# Generic System-Level Modeling and Optimization for Beyond CMOS Device Applications

Victor Huang, Chenyun Pan, and Azad Naeemi Georgia Institute of Technology, 791 Atlantic Drive NW, Atlanta, GA 30332, USA E-mail: vhuang@gatech.edu

# Abstract

In this work, a fast, generic system-level design and optimization methodology is presented for futuristic devices. This work evaluates GaN Heterojunction TFET, WTe2 Twodimensional heterojunction interlayer TFET (ThinTFET), and WTe2 Transition Metal Dichalcogenide TFET (TMD TFET) in terms of performance and energy-delay product (EDP). This study investigates the impact of device-level performance on the system-level performance and power dissipation. The system-level methodology uses a generic model that utilizes a stochastic wire distribution to estimate system performance. An optimum supply voltage and gate count to achieve maximum throughput is examined for each of the devices using an empirical CPI model under different power budget constraints. Based on this study, the optimal design of each beyond-CMOS device technology is demonstrated to improve EDP. Results in this work delineate an optimal EDP for a given range of power budgets, and provides insightful trends on key design parameters as well as optimal performance and power metrics based on the fast system-level optimization at the early design stage.

### Keywords

Beyond-CMOS, empirical CPI, system-level design methodology, tunneling field-effect transistor

#### 1. Introduction

As traditional IC technology reaches fundamental scaling limits due to electron thermal energy and undesired tunneling currents, new classes of devices are being explored as potential alternatives to achieve optimal device performance and energy consumption. For low-power applications, in recent literature, the tunneling field-effect transistor (TFET) device architecture has gained a lot of popularity due to its low leakage properties.

TFETs switch by modulating a barrier width, controlling tunneling currents through a barrier instead of modulating barrier height as in conventional field-effect transistors. They promise low leakage, steep subthreshold slope and low supply voltage, but also have low on-current. In addition, TFETs generally have a larger footprint compared to CMOS and have unidirectional current flow. With these potential benefits and drawbacks, it becomes important to understand how these devices would perform compared to conventional CMOS technology.
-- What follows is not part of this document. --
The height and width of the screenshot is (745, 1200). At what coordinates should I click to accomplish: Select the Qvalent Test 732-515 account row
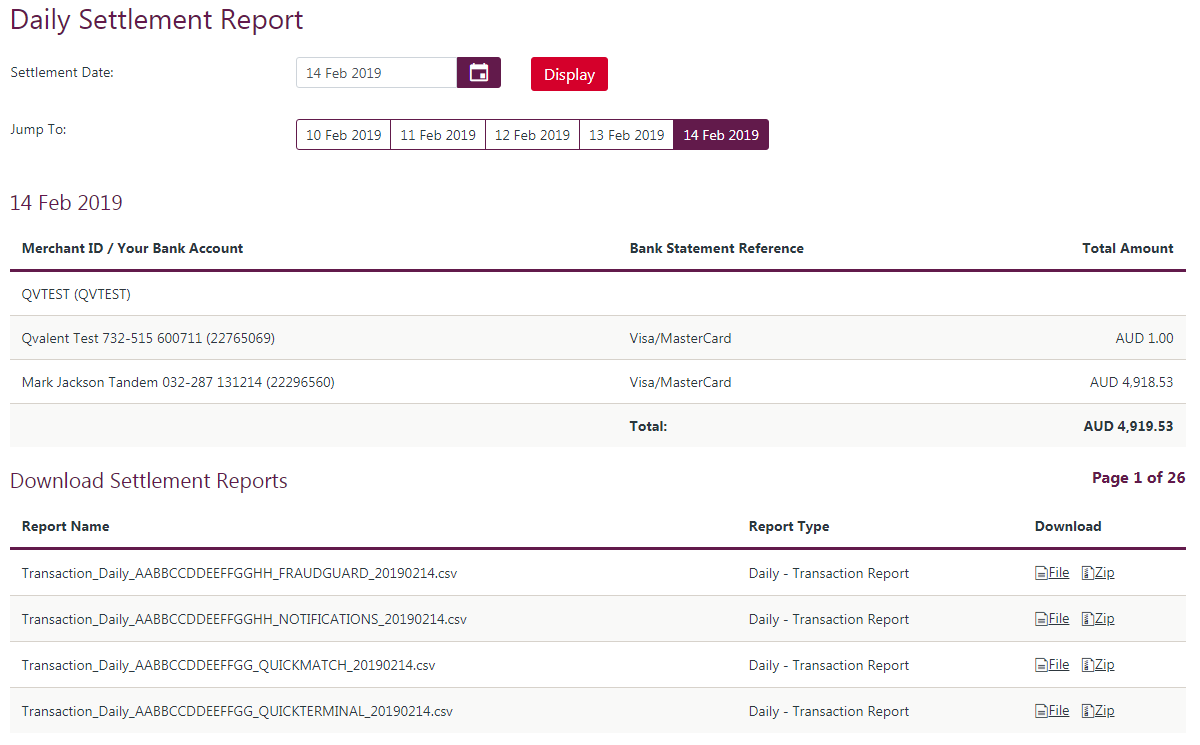(x=148, y=338)
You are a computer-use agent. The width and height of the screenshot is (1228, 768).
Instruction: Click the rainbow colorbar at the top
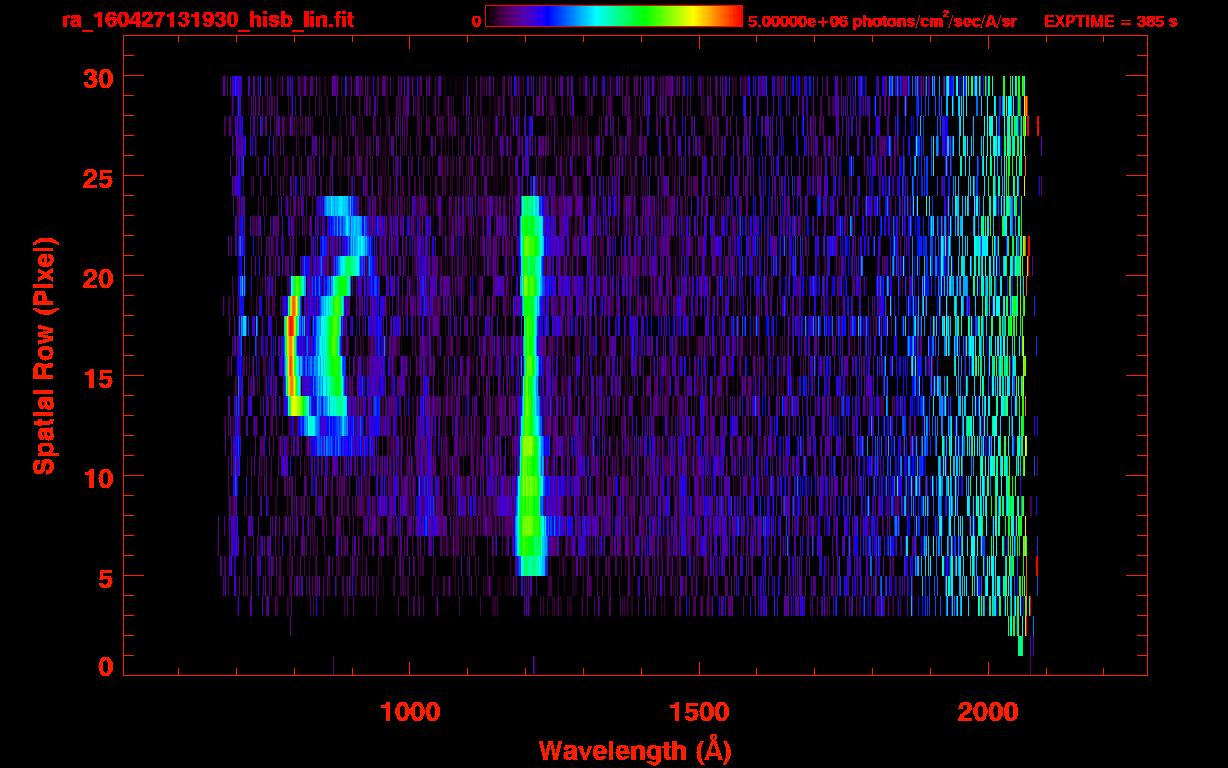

Recent efforts in benchmarking these new devices have evaluated performance of the energy and delay for 32-bit adders and Arithmetic Logic Unit (ALU) for Beyond CMOS Benchmarking (BCB) [1, 2]. Current benchmarking models are good for 32-bit ALU, but it is architecture and circuit specific and does not consider area constraints and power budgets. A system level approach will extend this study to evaluate and optimize system performance for a single logic core. A more general system model is useful to uniformly compare different technologies with different architecture and complexity, allowing it to easily scale to more complex logic cores where these devices will ultimately be used. With a flexible system model, throughput can be optimized by finding optimal supply voltage and number of gates, which represents a system architecture complexity and functionality. Using this optimization process, the impacts of different power budgets on the optimized throughput performance in terms of energy-delay product (EDP) can be evaluated.

Using the generic system model approach, this paper uniformly models and optimizes three promising TFET devices, GaN Heterojunction TFET, WTe<sub>2</sub> Two-dimensional heterojunction interlayer TFET (ThinTFET), and WTe<sub>2</sub> Transition Metal Dichalcogenide TFET (TMD TFET), and compares their system performance with ITRS projections for CMOS high performance (CMOSHP) and low voltage (CMOSLV) devices. The rest of the sections are organized as follows. Section 2 details the generic system modeling methodology and optimization. Section 3 discusses the simulation results and trends, and section 4 concludes the paper.

#### 2. System Modeling Methodology

#### 2.1. Generic System Model

A generic system model is used to quickly estimate the system level performance of different technology nodes. Existing system model IntSim is modified and used to model the power performance for each device technology. Intsim is an interconnect CAD tool that estimates pitch for different wiring levels, co-optimizes signal, power, and clock interconnects, and stochastically derives wiring distributions. It also provides estimates for the system level power consumption for a given set of system parameters [4]. For a given operating frequency target, interconnect networks are optimized to obtain metal pitches on different metal levels for a set of system parameters.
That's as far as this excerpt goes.